Flights of Passage: reflections of a World War II aviator by Samuel Hynes




This book, first published 26 years ago, successfully evokes the picture of what it was like for a young man aged 19 to enter the service, learn how to fly, and be shipped to the Pacific, to participate in the final days of World War II. Hynes spent 2 years and 8 months away from his home, going in as a scared teenager and exiting as a flier, a married man and one who had experienced combat. 

Hynes became an academic and is now retired from Princeton, where he was the Woodrow Wilson Professor of Literature. (We have four of his books on literary criticism, in addition to this memoir.)  Hynes wrote “Flights of Passage” forty years after the war, but pretty well succeeds with his aim to write it from the sensibility of the 19 year old, not from the professor’s viewpoint.  It might be because of this, but it is not a “deep” story.  We can identify and root for the young man who wants to succeed, not fail, and who also wants to fit in. When we hear of deaths and tragedies, however, they are duly noted and passed over…sometimes Hynes remarks on how the Japanese kamikaze attacks struck he and the others as being alien to themselves – and how strange it was to inhabit islands where the original inhabitants has all been transported elsewhere, so the Americans could dig in and fight. 

What stays with you is the instincts of the young, particularly the young men, and how they settle into whatever huts or barracks are offered, take on the routine that is set out for them, and still manage to keep their individuality, their pranks, their anger and their simple high spirits.  You realize that the age old tradition of the comic song was alive and well in those days, and belting out irreverent and (sometimes) obscene lyrics was a common pastime.  Details like describing the songs, and how they were sung, help to recreate that age, before TV, when simple kids really were simple, and even the smart alecks not that much more sophisticated.
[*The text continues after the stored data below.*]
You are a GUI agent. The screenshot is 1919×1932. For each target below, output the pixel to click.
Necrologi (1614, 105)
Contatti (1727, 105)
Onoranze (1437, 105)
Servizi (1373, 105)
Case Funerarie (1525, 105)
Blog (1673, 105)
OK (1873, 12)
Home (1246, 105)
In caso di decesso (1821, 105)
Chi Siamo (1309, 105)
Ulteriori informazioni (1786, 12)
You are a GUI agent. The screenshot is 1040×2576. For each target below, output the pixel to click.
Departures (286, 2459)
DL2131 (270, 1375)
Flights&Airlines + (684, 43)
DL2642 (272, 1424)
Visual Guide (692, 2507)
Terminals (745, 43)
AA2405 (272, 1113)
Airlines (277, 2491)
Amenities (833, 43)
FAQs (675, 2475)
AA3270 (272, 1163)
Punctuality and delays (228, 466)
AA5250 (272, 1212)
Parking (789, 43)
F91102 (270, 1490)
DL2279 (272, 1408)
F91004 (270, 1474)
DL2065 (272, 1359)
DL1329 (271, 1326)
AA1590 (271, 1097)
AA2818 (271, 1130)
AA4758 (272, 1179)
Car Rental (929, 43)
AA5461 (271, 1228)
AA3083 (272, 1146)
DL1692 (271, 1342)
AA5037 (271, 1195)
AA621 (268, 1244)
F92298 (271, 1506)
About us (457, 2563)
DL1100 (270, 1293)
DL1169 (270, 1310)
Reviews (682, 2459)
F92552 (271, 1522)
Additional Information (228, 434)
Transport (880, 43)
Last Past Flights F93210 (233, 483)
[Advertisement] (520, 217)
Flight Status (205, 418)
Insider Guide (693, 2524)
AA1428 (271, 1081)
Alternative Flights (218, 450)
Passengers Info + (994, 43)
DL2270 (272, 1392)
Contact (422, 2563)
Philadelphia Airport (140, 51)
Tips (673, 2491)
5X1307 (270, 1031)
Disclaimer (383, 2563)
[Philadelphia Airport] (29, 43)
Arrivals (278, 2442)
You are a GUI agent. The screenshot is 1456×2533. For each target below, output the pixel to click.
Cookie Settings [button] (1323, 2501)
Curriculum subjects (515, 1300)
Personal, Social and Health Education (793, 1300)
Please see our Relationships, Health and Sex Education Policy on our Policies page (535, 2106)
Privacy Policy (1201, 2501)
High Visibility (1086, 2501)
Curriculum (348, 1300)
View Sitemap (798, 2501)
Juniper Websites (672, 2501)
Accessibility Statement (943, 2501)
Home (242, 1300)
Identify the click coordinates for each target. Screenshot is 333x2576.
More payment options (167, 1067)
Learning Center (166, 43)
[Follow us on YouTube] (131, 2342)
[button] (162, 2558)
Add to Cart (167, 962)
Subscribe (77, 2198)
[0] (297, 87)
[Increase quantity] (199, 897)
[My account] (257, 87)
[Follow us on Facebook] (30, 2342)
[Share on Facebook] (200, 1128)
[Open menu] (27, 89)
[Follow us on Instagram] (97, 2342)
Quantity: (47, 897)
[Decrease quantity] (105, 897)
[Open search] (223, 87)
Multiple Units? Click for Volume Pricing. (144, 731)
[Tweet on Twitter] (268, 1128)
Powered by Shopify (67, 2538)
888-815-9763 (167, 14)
Another nice touch throughout the book is Hyne’s description of flying.  Beautiful imagery captures the lyricism of flight as well as the danger - from wind and clouds, from fog and dark night.  Hynes explains the technical aspects of flying enough to give the reader an approximate understanding of maneuvers, without overwhelming us.  You can see, from his description of the training, why everyone can’t be a flier.  Not everyone can learn to fly in darkness, over land and sea, and roll a plane upside down and come out of it, which Hynes said at first felt like sheer suicide. 

This is a good memoir, not just for finding out what life was like for fliers in the Pacific, but to glimpse the war from their viewpoint - more as a necessary evil, something that got them in the air and gave them something to fly for.